年齢を重ねるうちに己の将来の生き様の模索が始まるのは世の常、人の常だ。そんな人生をテーマにしたのが湯原昌幸(テイチクエンタテインメント)の新曲「星になるまで」(作詞:田久保真見/作曲:杉本眞人/編曲:猪俣義周)。
今年で芸能生活55周年のキャリアを持つ湯原の代表作と言えば、今なお歌手活動において欠かせないミリオンヒット曲「雨のバラード」。ここ数年は「人生半分」や「冬桜」に代表されるような人生をじっくりと歌い上げた作品が多いが、今回もそんな路線を踏襲したベテラン、湯原ならではの作品に仕上がった。

新曲については、「いいスタートを切ったと認識している。
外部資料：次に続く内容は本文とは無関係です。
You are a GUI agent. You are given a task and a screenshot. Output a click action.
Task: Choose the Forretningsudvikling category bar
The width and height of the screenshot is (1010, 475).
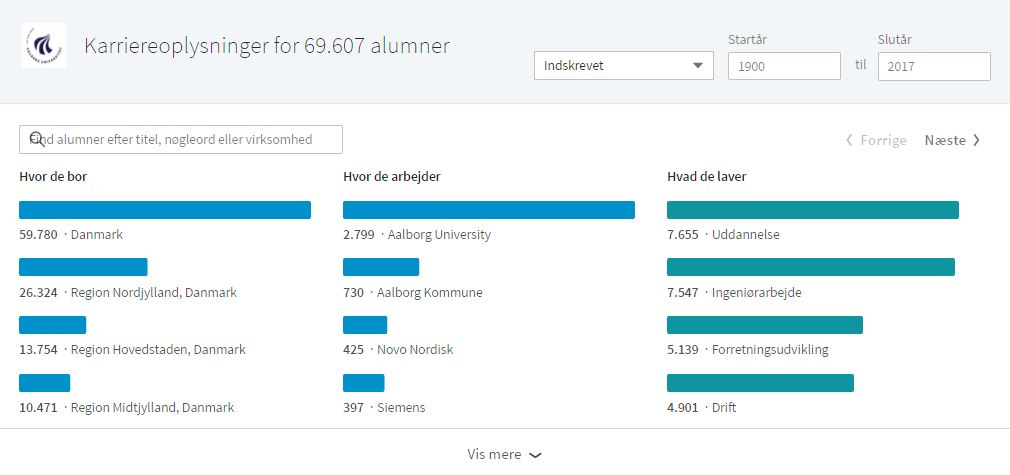765,325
当初のイメージ通りの楽曲になった。たとえ大ヒットしなくてもこの作品を出したことに意義がある。自分のこれまでの生き様やこれからの人生をどう生きていくかがテーマです。リアルな詞なので同世代の方にどう共鳴してもらえるかも興味深いし、同世代の方を元気付けるような歌にしたい」と、72歳ならではの同じ団塊世代へのあるべき生き方を目指せ、そう問いかけているような気持になる作品だ。自身も、「55周年の一区切りの作品にしたい」と人生路線を司る最終章にしたいらしい。
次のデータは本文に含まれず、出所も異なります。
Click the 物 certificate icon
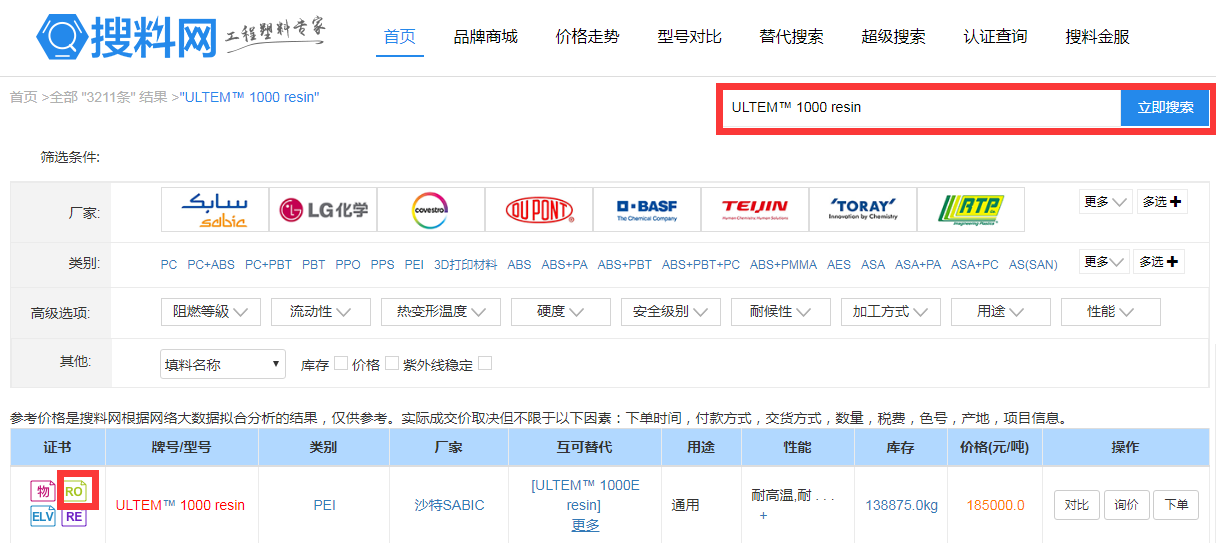[43, 491]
個人的な“ぼやき”ではあるが、湯原の作品はこのところちょっと暗め?そんなイメージがあったことが否めなかったので、しばらく続いていた路線を一度リセットして新しい歌謡曲の世界を築くのもいいんじゃない?と、問いてみたら…。にっこりと頷きながらも間髪入れずに「次の作品?もうしっかり考えているよ」と新たな展開を水面下で模索しているときっぱり。
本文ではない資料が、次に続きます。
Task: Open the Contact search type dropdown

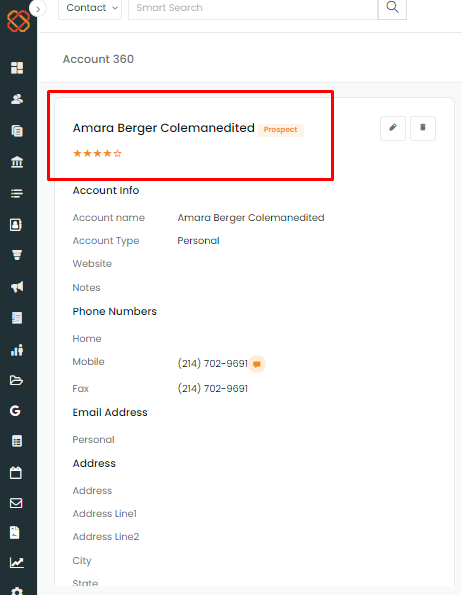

「バンドテイストもいいねぇ。僕の世代は洋楽の洗礼を受けているのでそれらをミックスした世界観を出したいね。同時にG.S(グループサウンド)をもう一度掘り起こしたいとも思っている。僕自身が出来ることはその時代に戻ることが一番だと思うから」―。

細やかに描いた未来のイメ-ジや昭和の良き時代にあった“美しい心”を馳せる根底には、王道とも言えるG.Sソングを今一度甦らせたいとの思いがあると感じたし、迷うことなく自らの法則を全うしてもらいたいとも思った。
「色んなジャンルを取り込んでいた“昭和”。その素晴らしい財産が平成でやや薄らいだ気持ちもあるが、新たな年号の“令和”でもう一度甦らせたい」と結んだ。